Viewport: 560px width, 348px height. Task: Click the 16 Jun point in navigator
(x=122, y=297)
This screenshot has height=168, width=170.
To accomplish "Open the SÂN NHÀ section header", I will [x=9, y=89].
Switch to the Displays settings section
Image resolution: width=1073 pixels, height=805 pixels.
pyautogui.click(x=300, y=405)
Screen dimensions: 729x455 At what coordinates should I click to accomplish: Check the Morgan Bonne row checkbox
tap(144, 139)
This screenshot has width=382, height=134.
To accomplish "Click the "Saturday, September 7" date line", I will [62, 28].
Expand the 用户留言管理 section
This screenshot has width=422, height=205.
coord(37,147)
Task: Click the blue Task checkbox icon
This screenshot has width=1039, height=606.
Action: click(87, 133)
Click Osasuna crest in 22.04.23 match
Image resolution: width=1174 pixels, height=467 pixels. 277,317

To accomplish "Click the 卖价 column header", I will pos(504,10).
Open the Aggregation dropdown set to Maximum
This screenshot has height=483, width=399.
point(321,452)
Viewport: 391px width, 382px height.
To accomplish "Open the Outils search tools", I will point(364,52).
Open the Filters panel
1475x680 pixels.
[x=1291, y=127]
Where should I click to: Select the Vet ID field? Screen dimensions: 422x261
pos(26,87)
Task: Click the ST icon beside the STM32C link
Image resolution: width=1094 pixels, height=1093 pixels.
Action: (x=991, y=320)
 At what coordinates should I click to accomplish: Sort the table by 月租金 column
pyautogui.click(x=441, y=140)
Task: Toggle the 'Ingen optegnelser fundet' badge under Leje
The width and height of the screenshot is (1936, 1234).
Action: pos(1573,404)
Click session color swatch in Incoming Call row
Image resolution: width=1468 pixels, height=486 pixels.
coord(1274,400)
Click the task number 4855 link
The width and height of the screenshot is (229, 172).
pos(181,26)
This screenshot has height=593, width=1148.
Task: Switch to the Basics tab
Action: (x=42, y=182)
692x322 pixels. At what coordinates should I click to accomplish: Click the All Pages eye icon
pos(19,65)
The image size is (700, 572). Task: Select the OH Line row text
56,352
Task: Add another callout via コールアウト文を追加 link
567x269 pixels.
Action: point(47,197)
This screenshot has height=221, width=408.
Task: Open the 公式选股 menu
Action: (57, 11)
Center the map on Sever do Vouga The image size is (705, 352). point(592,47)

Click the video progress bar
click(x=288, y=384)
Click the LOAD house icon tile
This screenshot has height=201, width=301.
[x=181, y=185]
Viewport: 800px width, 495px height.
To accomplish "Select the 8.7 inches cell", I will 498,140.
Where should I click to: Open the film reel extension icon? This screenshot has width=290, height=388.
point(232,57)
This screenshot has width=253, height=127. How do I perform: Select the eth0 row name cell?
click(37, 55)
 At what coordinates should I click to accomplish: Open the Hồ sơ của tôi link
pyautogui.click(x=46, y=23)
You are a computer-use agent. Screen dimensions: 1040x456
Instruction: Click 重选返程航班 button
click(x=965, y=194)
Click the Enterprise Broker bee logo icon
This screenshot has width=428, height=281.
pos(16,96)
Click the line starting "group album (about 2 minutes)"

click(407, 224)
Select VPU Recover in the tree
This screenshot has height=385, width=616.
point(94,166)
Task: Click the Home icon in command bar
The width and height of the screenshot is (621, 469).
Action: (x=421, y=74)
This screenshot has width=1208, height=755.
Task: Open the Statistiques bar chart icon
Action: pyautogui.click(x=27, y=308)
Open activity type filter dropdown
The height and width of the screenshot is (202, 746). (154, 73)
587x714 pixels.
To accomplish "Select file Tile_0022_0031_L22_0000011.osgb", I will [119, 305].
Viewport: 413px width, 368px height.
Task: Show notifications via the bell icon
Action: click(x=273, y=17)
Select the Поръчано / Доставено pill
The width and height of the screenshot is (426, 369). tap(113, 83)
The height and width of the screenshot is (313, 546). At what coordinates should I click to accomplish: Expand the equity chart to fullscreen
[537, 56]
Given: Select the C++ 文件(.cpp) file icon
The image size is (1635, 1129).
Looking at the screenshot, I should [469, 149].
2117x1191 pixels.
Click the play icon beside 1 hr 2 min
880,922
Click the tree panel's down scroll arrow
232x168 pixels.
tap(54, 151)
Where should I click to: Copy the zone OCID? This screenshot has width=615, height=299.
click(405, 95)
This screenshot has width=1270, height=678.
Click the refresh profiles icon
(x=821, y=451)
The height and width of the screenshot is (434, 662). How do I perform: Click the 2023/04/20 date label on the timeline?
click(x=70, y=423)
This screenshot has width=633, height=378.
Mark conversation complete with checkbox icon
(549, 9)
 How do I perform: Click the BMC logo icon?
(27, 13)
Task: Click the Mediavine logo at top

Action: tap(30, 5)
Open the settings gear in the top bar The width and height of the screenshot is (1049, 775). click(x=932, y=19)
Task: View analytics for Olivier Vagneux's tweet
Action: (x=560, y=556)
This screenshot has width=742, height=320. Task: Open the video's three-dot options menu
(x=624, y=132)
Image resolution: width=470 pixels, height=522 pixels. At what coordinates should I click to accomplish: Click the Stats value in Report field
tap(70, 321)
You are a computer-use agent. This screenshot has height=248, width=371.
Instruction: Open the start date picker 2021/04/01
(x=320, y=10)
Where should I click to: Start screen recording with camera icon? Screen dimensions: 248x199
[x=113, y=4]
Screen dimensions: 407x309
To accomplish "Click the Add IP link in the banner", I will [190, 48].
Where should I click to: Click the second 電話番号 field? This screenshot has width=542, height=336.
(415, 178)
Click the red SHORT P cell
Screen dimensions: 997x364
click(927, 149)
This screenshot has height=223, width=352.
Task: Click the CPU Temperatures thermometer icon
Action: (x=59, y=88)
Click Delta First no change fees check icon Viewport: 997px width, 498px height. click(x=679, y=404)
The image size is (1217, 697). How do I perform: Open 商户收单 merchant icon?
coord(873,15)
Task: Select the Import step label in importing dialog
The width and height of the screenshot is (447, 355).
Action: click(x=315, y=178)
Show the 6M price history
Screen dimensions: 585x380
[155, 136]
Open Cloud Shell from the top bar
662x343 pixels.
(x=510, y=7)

_WHAT IS EXPECTED_. Nothing in the records should differ from the original when you retype them.

_RESPONSE_.
Viewport: 560px width, 348px height. Task: Click the 16 Jun point in navigator
(x=122, y=297)
This screenshot has height=168, width=170.
To accomplish "Open the SÂN NHÀ section header", I will [x=9, y=89].
Switch to the Displays settings section
Image resolution: width=1073 pixels, height=805 pixels.
pyautogui.click(x=300, y=405)
Screen dimensions: 729x455 At what coordinates should I click to accomplish: Check the Morgan Bonne row checkbox
tap(144, 139)
This screenshot has width=382, height=134.
To accomplish "Click the "Saturday, September 7" date line", I will [62, 28].
Expand the 用户留言管理 section
This screenshot has width=422, height=205.
coord(37,147)
Task: Click the blue Task checkbox icon
This screenshot has width=1039, height=606.
Action: click(87, 133)
Click Osasuna crest in 22.04.23 match
Image resolution: width=1174 pixels, height=467 pixels. 277,317

To accomplish "Click the 卖价 column header", I will pos(504,10).
Open the Aggregation dropdown set to Maximum
This screenshot has height=483, width=399.
point(321,452)
Viewport: 391px width, 382px height.
To accomplish "Open the Outils search tools", I will point(364,52).
Open the Filters panel
1475x680 pixels.
[x=1291, y=127]
Where should I click to: Select the Vet ID field? Screen dimensions: 422x261
pos(26,87)
Task: Click the ST icon beside the STM32C link
Image resolution: width=1094 pixels, height=1093 pixels.
Action: (x=991, y=320)
 At what coordinates should I click to accomplish: Sort the table by 月租金 column
pyautogui.click(x=441, y=140)
Task: Toggle the 'Ingen optegnelser fundet' badge under Leje
The width and height of the screenshot is (1936, 1234).
Action: pos(1573,404)
Click session color swatch in Incoming Call row
Image resolution: width=1468 pixels, height=486 pixels.
coord(1274,400)
Click the task number 4855 link
The width and height of the screenshot is (229, 172).
pos(181,26)
This screenshot has height=593, width=1148.
Task: Switch to the Basics tab
Action: (x=42, y=182)
692x322 pixels. At what coordinates should I click to accomplish: Click the All Pages eye icon
pos(19,65)
The image size is (700, 572). Task: Select the OH Line row text
56,352
Task: Add another callout via コールアウト文を追加 link
567x269 pixels.
Action: point(47,197)
This screenshot has height=221, width=408.
Task: Open the 公式选股 menu
Action: (57, 11)
Center the map on Sever do Vouga The image size is (705, 352). point(592,47)

Click the video progress bar
click(x=288, y=384)
Click the LOAD house icon tile
This screenshot has height=201, width=301.
[x=181, y=185]
Viewport: 800px width, 495px height.
To accomplish "Select the 8.7 inches cell", I will 498,140.
Where should I click to: Open the film reel extension icon? This screenshot has width=290, height=388.
point(232,57)
This screenshot has width=253, height=127. How do I perform: Select the eth0 row name cell?
click(37, 55)
 At what coordinates should I click to accomplish: Open the Hồ sơ của tôi link
pyautogui.click(x=46, y=23)
You are a computer-use agent. Screen dimensions: 1040x456
Instruction: Click 重选返程航班 button
click(x=965, y=194)
Click the Enterprise Broker bee logo icon
This screenshot has width=428, height=281.
pos(16,96)
Click the line starting "group album (about 2 minutes)"

click(407, 224)
Select VPU Recover in the tree
This screenshot has height=385, width=616.
point(94,166)
Task: Click the Home icon in command bar
The width and height of the screenshot is (621, 469).
Action: (x=421, y=74)
This screenshot has width=1208, height=755.
Task: Open the Statistiques bar chart icon
Action: pyautogui.click(x=27, y=308)
Open activity type filter dropdown
The height and width of the screenshot is (202, 746). (154, 73)
587x714 pixels.
To accomplish "Select file Tile_0022_0031_L22_0000011.osgb", I will [119, 305].
Viewport: 413px width, 368px height.
Task: Show notifications via the bell icon
Action: click(x=273, y=17)
Select the Поръчано / Доставено pill
The width and height of the screenshot is (426, 369). tap(113, 83)
The height and width of the screenshot is (313, 546). At what coordinates should I click to accomplish: Expand the equity chart to fullscreen
[537, 56]
Given: Select the C++ 文件(.cpp) file icon
The image size is (1635, 1129).
Looking at the screenshot, I should [469, 149].
2117x1191 pixels.
Click the play icon beside 1 hr 2 min
880,922
Click the tree panel's down scroll arrow
232x168 pixels.
tap(54, 151)
Where should I click to: Copy the zone OCID? This screenshot has width=615, height=299.
click(405, 95)
This screenshot has width=1270, height=678.
Click the refresh profiles icon
(x=821, y=451)
The height and width of the screenshot is (434, 662). How do I perform: Click the 2023/04/20 date label on the timeline?
click(x=70, y=423)
This screenshot has width=633, height=378.
Mark conversation complete with checkbox icon
(549, 9)
 How do I perform: Click the BMC logo icon?
(27, 13)
Task: Click the Mediavine logo at top

Action: tap(30, 5)
Open the settings gear in the top bar The width and height of the screenshot is (1049, 775). click(x=932, y=19)
Task: View analytics for Olivier Vagneux's tweet
Action: (x=560, y=556)
This screenshot has width=742, height=320. Task: Open the video's three-dot options menu
(x=624, y=132)
Image resolution: width=470 pixels, height=522 pixels. At what coordinates should I click to accomplish: Click the Stats value in Report field
tap(70, 321)
You are a computer-use agent. This screenshot has height=248, width=371.
Instruction: Open the start date picker 2021/04/01
(x=320, y=10)
Where should I click to: Start screen recording with camera icon? Screen dimensions: 248x199
[x=113, y=4]
Screen dimensions: 407x309
To accomplish "Click the Add IP link in the banner", I will [190, 48].
Where should I click to: Click the second 電話番号 field? This screenshot has width=542, height=336.
(415, 178)
Click the red SHORT P cell
Screen dimensions: 997x364
click(927, 149)
This screenshot has height=223, width=352.
Task: Click the CPU Temperatures thermometer icon
Action: (x=59, y=88)
Click Delta First no change fees check icon Viewport: 997px width, 498px height. click(x=679, y=404)
The image size is (1217, 697). How do I perform: Open 商户收单 merchant icon?
coord(873,15)
Task: Select the Import step label in importing dialog
The width and height of the screenshot is (447, 355).
Action: click(x=315, y=178)
Show the 6M price history
Screen dimensions: 585x380
[155, 136]
Open Cloud Shell from the top bar
662x343 pixels.
(x=510, y=7)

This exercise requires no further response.